How many rows below contain the string "next"? Case counts. Reply with the number alone.
===
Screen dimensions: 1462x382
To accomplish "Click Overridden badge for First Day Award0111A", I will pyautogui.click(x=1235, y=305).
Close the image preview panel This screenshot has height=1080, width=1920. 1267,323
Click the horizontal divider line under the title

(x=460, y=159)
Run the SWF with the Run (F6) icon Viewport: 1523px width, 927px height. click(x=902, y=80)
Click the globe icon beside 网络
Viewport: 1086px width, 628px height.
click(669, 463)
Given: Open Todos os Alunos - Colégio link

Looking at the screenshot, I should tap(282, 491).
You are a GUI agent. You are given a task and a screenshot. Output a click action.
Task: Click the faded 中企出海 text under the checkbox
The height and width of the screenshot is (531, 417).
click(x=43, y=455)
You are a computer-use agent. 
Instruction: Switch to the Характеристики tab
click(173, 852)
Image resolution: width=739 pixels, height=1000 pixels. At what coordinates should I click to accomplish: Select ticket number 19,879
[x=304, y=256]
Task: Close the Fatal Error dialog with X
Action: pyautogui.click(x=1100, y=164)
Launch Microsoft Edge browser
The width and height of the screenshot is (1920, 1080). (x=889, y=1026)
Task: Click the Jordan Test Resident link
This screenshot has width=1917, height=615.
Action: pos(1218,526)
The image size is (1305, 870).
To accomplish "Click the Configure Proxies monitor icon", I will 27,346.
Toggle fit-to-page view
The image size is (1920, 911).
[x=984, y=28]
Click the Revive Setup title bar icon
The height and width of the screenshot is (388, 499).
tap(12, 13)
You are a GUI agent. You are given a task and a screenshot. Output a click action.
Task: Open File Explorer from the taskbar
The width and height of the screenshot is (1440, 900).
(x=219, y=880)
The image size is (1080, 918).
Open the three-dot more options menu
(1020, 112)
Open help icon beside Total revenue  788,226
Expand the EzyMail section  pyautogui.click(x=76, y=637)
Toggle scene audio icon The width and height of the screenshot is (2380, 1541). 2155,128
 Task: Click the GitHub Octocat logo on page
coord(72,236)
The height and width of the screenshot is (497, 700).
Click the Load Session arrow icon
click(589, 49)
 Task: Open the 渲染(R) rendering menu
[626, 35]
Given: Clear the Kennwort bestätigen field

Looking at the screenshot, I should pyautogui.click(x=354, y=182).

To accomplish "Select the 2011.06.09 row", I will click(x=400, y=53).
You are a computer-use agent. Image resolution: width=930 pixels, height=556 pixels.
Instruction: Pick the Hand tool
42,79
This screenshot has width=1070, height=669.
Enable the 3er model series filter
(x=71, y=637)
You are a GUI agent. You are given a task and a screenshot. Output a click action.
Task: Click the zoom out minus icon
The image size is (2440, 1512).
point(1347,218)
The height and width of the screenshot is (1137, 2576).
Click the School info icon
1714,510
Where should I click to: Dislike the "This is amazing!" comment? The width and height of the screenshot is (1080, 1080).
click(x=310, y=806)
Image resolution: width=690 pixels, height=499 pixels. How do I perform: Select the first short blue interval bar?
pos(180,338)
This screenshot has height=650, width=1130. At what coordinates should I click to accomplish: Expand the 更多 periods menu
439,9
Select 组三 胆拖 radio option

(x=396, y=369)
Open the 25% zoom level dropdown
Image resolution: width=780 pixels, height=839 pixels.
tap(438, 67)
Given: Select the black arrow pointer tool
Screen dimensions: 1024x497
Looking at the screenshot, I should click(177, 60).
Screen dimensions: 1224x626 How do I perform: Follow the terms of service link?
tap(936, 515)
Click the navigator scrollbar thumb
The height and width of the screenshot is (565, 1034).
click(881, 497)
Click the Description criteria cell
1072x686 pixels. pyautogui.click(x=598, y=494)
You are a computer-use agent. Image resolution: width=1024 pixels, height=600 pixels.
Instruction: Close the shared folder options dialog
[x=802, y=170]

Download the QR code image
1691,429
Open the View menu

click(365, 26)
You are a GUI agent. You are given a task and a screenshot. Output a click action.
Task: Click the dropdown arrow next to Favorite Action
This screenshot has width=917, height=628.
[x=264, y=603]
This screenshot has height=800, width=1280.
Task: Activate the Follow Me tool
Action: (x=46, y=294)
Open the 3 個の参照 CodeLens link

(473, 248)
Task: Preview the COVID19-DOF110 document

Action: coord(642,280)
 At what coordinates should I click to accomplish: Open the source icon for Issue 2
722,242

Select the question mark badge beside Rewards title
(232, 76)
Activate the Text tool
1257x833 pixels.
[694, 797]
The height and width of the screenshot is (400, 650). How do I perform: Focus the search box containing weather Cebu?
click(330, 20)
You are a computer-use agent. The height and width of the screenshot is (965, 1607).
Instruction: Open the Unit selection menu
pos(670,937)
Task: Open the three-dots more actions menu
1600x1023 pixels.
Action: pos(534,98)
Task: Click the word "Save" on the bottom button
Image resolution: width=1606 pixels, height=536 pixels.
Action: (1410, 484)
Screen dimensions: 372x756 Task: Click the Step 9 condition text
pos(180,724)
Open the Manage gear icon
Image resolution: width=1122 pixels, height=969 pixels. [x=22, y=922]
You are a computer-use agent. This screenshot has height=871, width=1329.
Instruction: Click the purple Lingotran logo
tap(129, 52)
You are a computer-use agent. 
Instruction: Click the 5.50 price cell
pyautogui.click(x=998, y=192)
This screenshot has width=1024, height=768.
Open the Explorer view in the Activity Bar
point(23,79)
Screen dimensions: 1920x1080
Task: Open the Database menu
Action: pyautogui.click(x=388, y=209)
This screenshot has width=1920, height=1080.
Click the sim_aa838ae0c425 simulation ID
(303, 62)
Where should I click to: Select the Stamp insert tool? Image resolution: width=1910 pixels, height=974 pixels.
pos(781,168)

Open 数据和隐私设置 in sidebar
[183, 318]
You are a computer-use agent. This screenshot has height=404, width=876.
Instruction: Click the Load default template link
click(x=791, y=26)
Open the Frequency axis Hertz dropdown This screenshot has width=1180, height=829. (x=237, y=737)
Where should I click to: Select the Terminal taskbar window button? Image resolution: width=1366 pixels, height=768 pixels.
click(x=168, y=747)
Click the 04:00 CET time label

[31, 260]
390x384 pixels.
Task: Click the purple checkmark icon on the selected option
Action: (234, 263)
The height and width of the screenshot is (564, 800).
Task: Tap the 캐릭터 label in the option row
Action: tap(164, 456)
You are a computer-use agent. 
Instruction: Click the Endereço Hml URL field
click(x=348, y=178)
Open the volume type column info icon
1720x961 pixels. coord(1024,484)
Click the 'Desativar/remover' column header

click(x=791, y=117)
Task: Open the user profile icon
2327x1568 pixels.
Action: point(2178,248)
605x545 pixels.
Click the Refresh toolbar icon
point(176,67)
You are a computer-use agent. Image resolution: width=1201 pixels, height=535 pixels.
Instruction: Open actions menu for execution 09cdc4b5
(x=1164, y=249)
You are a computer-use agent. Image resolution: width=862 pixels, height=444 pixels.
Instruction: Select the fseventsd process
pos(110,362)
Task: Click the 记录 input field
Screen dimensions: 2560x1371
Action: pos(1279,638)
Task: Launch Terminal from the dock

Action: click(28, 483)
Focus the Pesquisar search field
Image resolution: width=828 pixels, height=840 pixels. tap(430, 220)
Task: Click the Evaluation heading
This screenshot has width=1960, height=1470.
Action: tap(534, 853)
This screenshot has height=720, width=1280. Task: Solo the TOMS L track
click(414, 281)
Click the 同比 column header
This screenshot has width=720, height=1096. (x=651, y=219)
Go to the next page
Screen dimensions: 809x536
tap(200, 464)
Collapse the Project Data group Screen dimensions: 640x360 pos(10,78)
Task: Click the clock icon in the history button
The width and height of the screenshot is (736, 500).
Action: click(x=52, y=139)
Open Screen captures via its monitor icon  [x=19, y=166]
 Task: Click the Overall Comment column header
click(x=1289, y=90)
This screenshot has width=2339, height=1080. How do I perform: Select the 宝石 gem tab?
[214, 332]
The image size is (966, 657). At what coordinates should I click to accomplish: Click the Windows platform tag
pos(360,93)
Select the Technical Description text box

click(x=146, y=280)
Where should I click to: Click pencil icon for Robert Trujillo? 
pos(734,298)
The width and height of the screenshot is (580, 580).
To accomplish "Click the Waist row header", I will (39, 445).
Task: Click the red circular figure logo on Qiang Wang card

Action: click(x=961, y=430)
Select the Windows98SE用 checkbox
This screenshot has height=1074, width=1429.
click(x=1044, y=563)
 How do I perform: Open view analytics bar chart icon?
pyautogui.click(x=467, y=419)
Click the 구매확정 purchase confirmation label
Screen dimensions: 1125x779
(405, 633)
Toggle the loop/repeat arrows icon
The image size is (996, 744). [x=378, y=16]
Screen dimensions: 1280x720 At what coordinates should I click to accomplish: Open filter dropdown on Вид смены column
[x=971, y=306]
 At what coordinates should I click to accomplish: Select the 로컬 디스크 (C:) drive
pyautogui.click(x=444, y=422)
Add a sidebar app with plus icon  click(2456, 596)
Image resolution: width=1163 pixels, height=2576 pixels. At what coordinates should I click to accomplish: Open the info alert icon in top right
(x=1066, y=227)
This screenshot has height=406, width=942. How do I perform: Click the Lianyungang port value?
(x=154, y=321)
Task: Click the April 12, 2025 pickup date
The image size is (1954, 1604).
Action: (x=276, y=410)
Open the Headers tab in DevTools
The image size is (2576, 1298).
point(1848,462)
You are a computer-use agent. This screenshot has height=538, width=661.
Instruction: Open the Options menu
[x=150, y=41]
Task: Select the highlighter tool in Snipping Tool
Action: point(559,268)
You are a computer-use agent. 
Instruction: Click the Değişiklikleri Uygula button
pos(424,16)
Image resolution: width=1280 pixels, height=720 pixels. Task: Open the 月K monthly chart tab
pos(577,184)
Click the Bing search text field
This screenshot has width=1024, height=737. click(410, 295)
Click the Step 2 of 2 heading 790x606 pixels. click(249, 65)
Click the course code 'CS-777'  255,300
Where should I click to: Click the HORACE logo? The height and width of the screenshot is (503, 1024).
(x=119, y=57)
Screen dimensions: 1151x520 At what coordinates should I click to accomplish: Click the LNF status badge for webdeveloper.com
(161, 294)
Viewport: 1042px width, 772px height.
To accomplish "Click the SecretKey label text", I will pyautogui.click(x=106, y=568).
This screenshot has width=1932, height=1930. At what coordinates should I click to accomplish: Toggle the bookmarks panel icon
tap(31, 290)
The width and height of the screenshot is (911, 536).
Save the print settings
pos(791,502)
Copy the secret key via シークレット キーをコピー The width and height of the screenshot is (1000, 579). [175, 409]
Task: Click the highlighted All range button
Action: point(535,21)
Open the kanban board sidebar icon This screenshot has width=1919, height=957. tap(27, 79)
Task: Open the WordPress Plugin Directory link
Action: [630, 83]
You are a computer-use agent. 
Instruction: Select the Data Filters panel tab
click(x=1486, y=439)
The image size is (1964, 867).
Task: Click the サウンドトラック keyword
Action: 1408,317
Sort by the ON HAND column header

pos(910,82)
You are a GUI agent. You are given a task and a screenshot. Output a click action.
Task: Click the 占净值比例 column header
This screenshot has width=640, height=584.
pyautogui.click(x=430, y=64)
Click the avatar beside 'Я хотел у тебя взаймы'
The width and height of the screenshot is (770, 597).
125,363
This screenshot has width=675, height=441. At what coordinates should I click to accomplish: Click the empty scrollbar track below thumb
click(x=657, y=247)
===
*RESPONSE*.
2